The regex pattern contains two group, also contains \n to match. The first group is a word. When match the string, and find word+\n, then replace it with word. https://www.crifan.com/python_re_sub_detailed_introduction/

chucklu commented 3 years ago
import re
rgx_pat = 'a(b|c)*d'
rgx = re.compile(rgx_pat, flags=re.IGNORECASE)

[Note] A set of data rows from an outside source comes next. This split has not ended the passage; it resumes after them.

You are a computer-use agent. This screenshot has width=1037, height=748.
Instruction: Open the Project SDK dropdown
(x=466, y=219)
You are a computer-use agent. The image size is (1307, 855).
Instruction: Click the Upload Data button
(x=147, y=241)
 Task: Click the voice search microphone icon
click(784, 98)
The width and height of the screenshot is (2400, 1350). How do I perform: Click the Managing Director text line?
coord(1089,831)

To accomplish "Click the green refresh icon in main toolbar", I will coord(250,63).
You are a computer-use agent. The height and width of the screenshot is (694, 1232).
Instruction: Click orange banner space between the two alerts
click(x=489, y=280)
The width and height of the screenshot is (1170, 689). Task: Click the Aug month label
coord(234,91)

txt = 'ad,abd,acd,abbd,abcd,ACCD,acbccd,aed'
for mat in rgx.finditer(txt):
    print(mat.group())
chucklu commented 3 years ago
import re
txt = '可能/AD 会/VV 把/BA 我们/PN 给/VV 卖了/NN'
rgx_pat = r'\s+把/[A-Z]+\s+(?P<noun>[\u4e00-\u9fa5]+/[A-Z]*N[A-Z]*)\s+给/[A-Z]+\s+(?P<verb>[\u4e00-\u9fa5]+/V[A-Z]*)\s+'
rgx = re.compile(rgx_pat)
mats = rgx.finditer(txt)
count = len(list(mats))
print(count)
for mat in mats:
    print(mat)
chucklu commented 3 years ago
import re
txt = '为了/p 保险/n 起/v 见/v'
rgx_pat = r'\s+(?P<verb>[起下上住到]/v[A-Z]*)\s+'
rgx = re.compile(rgx_pat)
mats = rgx.finditer(txt)
for mat in mats:
    print(mat)